Le boycott se situe donc toujours à la limite de légalité.
Dans les faits, les associations sont à l’abri des recours juridiques car souvent ce boycott se met en place grâce à quatre verrous que sont, la juste cause (avec des scandales avérés initiant le boycott), la prise de conscience de l’opinion fédérée par le boycott (après la mise à disposition de nombreuses informations permettant d’éveiller le réflexe du consommateur et des entreprises), la prise en compte des efforts de privation et de renoncement avec l’existence d’alternatives et la mobilisation de la plus grande part de la société en s’appuyant sur une médiatisation efficace.
A noter aussi que l’acte individuel ne peut pas être considéré comme transgressant les lois, à partir du moment où l’individu ne revendique pas ouvertement l’appel au boycott et souvent le consommateur n’a pas besoin d’être stimulé par une association pour boycotter un produit, l’atteinte à ce qu’il considère comme son intérêt suffit à provoquer le refus d’achat.
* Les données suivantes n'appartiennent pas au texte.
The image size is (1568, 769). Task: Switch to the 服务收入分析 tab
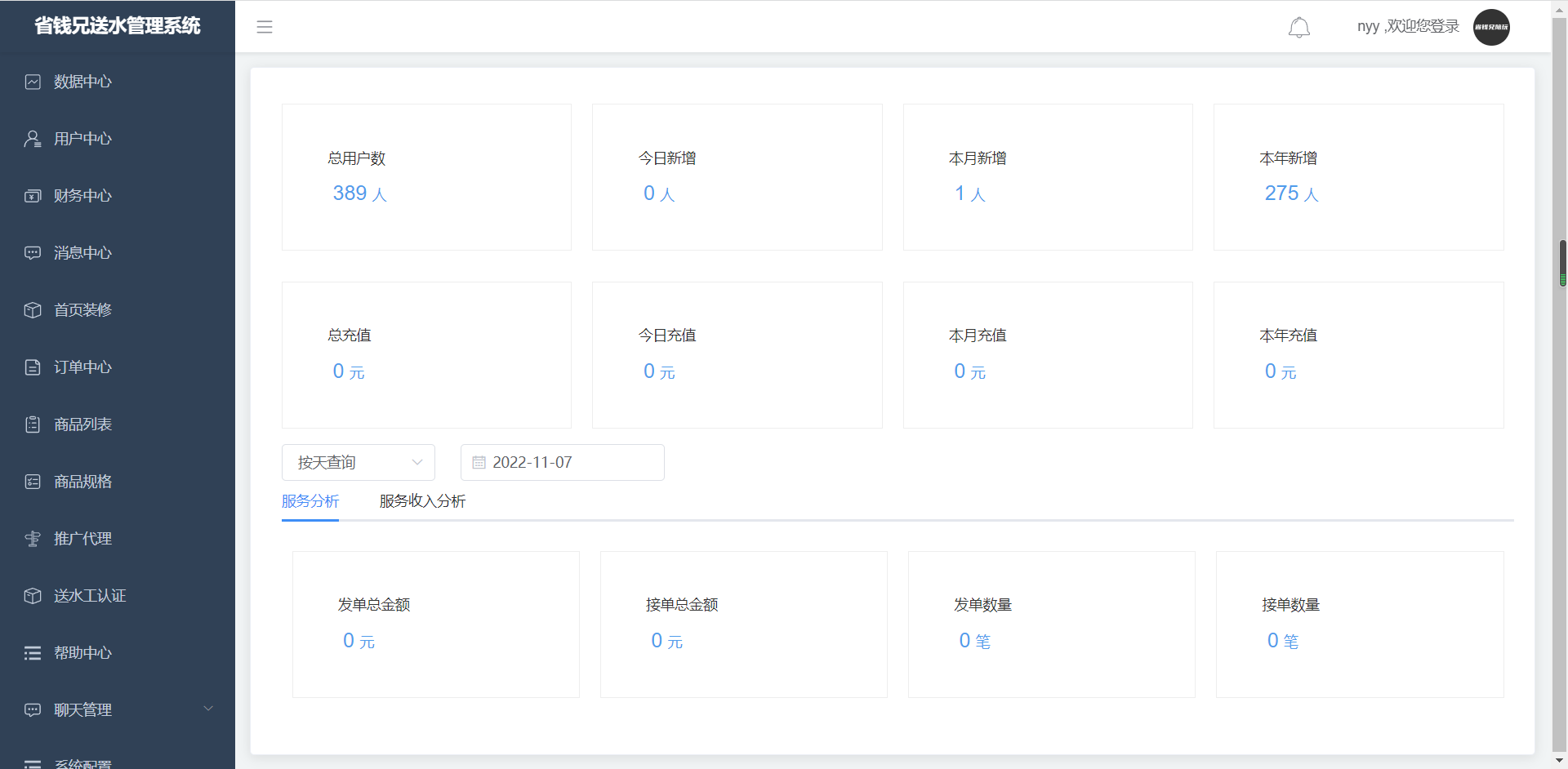pyautogui.click(x=422, y=501)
Il faut aussi ajouter que du point de vue juridique, si l’on compare cette action au droit de grève qui peut porter atteinte au droit des usagers et des travailleurs non grévistes, le boycott est nettement moins légitime (au sens de prévu par la loi), ce qui peut paraître absurde.
source : http://senlis-ufc-quechoisir.viabloga.com/…
Pour que ce soit plus clair tout le monde, je n’incite personne à boycotter les 3 suisses, mon entourage et moi même boycottons les 3 suisses, c’est un droit que nous avons et que nous appliquons ! Chacun est libre de faire ce qu’il veut…. Nous nous boycottons et nous le revendiquons!
J’ai modifié le titre du blog pour que ce soit plus clair pour tout le monde, j’ajouterai également, que si j’ai à me défendre, je dirais que c’est une erreur de ma part et que ce n’était pas le bon mot… (apparemment de nos jours, les erreurs, ca marche bien pour se défendre!